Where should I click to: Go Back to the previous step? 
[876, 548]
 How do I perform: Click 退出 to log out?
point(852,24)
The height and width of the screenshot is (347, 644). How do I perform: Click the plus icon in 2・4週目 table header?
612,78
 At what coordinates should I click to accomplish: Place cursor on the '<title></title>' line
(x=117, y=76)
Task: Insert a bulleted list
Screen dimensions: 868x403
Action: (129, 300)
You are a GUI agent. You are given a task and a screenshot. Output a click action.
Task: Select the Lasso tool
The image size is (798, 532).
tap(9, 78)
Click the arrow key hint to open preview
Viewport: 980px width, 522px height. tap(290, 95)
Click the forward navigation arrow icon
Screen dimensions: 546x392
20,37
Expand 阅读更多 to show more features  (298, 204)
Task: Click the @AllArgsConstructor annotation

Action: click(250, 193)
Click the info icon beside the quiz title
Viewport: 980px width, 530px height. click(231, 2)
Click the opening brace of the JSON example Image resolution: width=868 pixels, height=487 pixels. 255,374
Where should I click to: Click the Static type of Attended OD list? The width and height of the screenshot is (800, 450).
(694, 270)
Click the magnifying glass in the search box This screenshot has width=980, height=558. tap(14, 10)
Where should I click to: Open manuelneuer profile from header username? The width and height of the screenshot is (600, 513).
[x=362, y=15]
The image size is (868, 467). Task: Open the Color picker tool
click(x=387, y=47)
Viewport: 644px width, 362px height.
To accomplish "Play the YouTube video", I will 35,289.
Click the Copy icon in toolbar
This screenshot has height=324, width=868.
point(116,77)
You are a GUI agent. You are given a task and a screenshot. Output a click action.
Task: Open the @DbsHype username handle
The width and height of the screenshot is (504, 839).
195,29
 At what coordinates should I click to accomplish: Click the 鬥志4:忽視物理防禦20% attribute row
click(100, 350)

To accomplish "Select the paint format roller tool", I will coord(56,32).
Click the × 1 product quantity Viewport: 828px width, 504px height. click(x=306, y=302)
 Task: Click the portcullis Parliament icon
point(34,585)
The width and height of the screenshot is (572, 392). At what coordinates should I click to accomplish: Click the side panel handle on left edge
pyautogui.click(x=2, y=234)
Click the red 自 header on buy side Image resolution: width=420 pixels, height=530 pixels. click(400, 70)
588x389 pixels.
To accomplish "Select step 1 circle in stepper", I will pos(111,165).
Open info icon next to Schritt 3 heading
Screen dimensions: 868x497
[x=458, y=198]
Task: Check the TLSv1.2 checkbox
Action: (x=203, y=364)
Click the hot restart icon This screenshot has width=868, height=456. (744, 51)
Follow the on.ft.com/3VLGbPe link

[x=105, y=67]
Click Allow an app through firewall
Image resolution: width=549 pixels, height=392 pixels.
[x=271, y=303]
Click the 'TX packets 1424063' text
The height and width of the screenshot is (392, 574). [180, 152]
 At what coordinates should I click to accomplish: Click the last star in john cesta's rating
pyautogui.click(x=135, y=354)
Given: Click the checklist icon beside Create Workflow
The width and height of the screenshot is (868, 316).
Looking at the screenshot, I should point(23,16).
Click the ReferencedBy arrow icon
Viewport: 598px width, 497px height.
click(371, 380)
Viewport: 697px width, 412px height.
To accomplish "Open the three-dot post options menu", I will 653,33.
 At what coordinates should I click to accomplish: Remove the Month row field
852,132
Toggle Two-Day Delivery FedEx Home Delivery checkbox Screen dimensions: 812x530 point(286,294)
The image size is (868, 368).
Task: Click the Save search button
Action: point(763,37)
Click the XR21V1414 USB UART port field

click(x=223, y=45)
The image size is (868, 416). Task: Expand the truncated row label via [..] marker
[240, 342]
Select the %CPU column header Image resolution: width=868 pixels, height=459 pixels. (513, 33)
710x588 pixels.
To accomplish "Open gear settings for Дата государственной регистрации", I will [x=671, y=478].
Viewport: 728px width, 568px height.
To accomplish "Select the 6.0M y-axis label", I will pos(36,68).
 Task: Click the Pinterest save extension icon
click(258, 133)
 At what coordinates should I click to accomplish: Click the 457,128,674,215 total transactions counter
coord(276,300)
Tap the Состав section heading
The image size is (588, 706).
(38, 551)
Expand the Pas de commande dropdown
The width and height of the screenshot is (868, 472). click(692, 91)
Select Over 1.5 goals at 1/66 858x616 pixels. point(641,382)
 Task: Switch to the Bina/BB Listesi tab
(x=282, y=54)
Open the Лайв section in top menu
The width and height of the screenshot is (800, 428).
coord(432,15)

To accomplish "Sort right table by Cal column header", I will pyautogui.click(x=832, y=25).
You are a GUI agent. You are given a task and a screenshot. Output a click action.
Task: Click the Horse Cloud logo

━━━━━━━━━━━━━━━━━━━━

From the first line of the records above to the line that contains "Expand 阅读更多 to", quote each line exactly.

● **Output of the exercise**:
Where should I click to: Go Back to the previous step? 
[876, 548]
 How do I perform: Click 退出 to log out?
point(852,24)
The height and width of the screenshot is (347, 644). How do I perform: Click the plus icon in 2・4週目 table header?
612,78
 At what coordinates should I click to accomplish: Place cursor on the '<title></title>' line
(x=117, y=76)
Task: Insert a bulleted list
Screen dimensions: 868x403
Action: (129, 300)
You are a GUI agent. You are given a task and a screenshot. Output a click action.
Task: Select the Lasso tool
The image size is (798, 532).
tap(9, 78)
Click the arrow key hint to open preview
Viewport: 980px width, 522px height. tap(290, 95)
Click the forward navigation arrow icon
Screen dimensions: 546x392
20,37
Expand 阅读更多 to show more features  (298, 204)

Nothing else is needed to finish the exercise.